Tiba-tiba, saya teringat berita lelaki yang mati dikeroyok ramai-ramai oleh warga gara-gara mencuri bebek, ada yang luka parah, ada pula yang tewas di Bekasi beberapa tahun lalu. Ada juga tiga anak di Bayumas yang divonis 2,5 bulan gara-gara menangkap bebek tetangga dan menjadikannya sebagai bebek bakar yang mereka makan ramai-ramai di tepi sungai. Dari semua kejadian itu, bebek yang dicuri hanya tiga ekor, tapi hukumannya sungguh "mengerikan".
Ingatannya saya soal maling bebek itu bukan tanpa sebab, tapi dipicu pemberitaan tentang rencana mempermudah pemberian remisi kepada para koruptur. Rencana itu dan ingatan tentang para pencuri bebek itu membuat saya tiba-tiba saja menjadi sangat bijaksana. Karenanya, rencana itu memang harus didukung demi kelangsungan hidup koruptor di Indonesia, sehingga tidak ada diskriminasi antara pencuri bebek dan koruptor.
Diskriminasi ini salah satu alasan mengapa remisi bagi koruptur itu harus dipermudah. Selama ini remisi bagi mereka dipersulit karena status mereka sebagai koruptor. Padahal sebagai warga negara mereka berhak mendapat perlakuan yang sama di mata hukum.
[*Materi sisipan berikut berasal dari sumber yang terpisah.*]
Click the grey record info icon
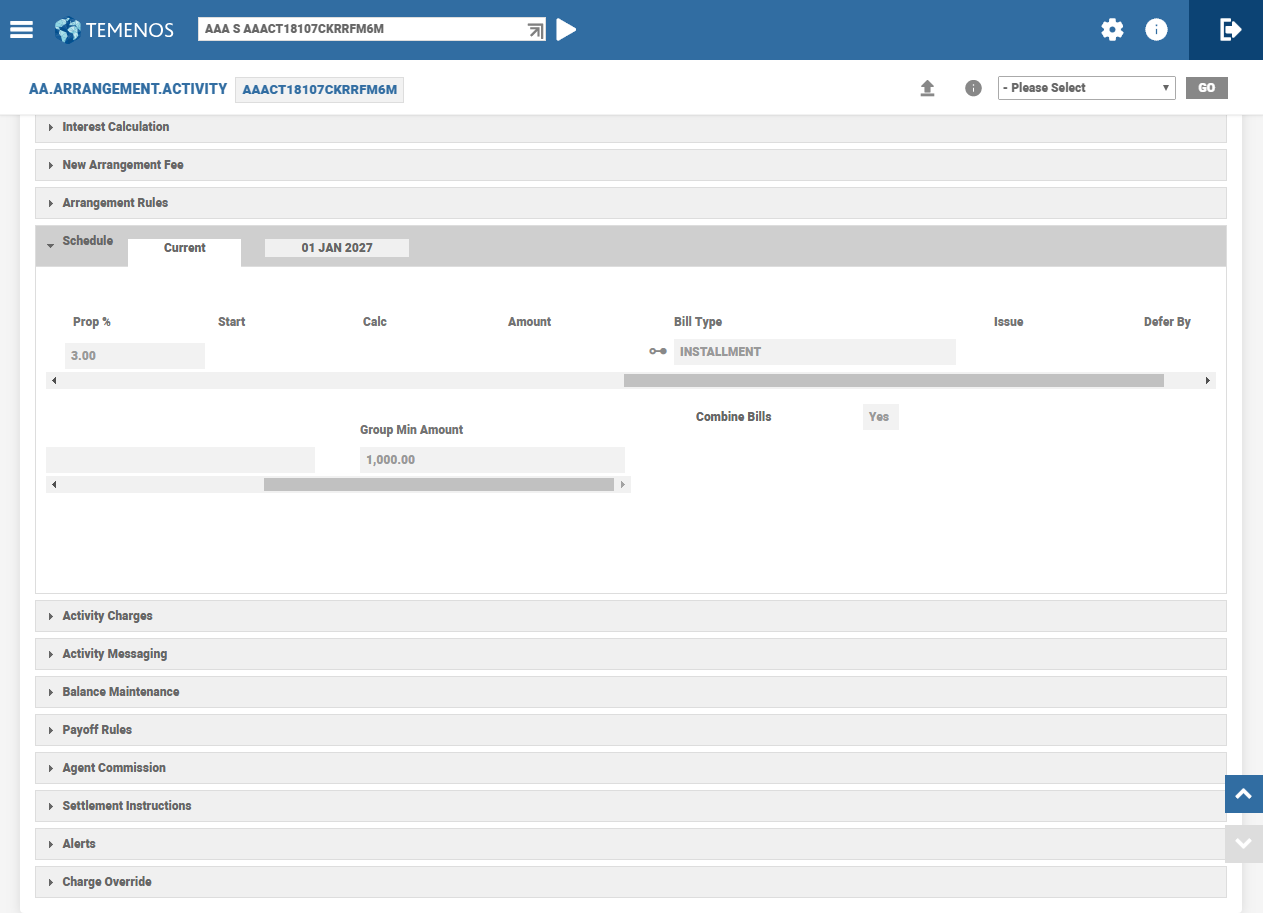1263x913 pixels. pos(973,88)
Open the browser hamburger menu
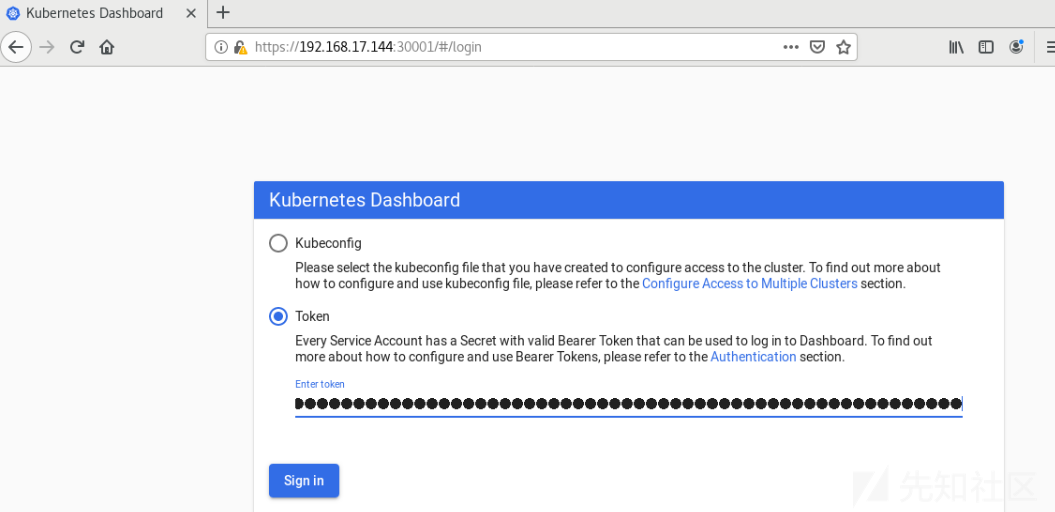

Kejadian yang dialami para pencuri bebek itu jelas menunjukkan bagaimana masyarakat harus lebih berperikemanusiaan, dan menjunjung tinggi hukum. Dengan dasar menjunjung tinggi hukum dan kemanusiaan itulah para koruptor seharusnya juga mendapat remisi sebagaimana napi lain, termasuk pencuri bebek.
Sebagai bangsa yang berperikemanusiaan, mari kita memanusiakan para napi, khususnya para koruptor. Mengapa kita memanusiakan mereka, karena mereka memang manusia dan kita juga berperikemanusiaan yang dijiwai semangat kemanusiaan yang adil dan beradab. Kasus maling bebek itu menunjukkan hilangnya rasa kemanusiaan kita, empati kita, dan ini jangan terulang kepada para koruptor yang strata dan derajatnya jelas lebih tinggi dari maling bebek.
Koruptor selama ini diperlakukan tidak adil karena mendapat keistimewaan sebagai golongan teraniaya karena dipersulit syarat memperoleh remisinya. Mereka baru bisa mendapat remisi kalau bisa menjadi justic collaborator. Ini jelas tidak adil, karena maling bebek, maling ayam, maling tiga biji kakao, atau ranting kayu bakar saja bisa dapat remisi tanpa perlu status justic collaborator. Padahal mereka kan kelas rendahan, maling kelas teri, bahkan maling tak niat.
Oleh karena itu  para koruptor yang jelas-jelas kastanya lebih tinggi, benar-benar maling bersertifikat, dan jelas lebih ahli dalam dunia permalingan kok malah direndahkan, diperkecualikan. Soal uang pun, para koruptor juga tidak pelit kok asal diperlakukan sama untuk dapat remisi. Jadi, kurang apa lagi.
Sebagai bangsa yang berperikemanusian, tindakan mendiskriminasi para koruptor itu jelas kurang bisa diterima. Alasannya sederhana, kita bukan penganut paham diskriminasi, dengan membandingkan mereka dengan maling bebek, maling ayam, jemuran, tiga biji kakao, atau kayu bakar. Salah sendiri kenapa mereka tidak menjadi maling besar, canggih, dan berwibawa seperti para koruptor.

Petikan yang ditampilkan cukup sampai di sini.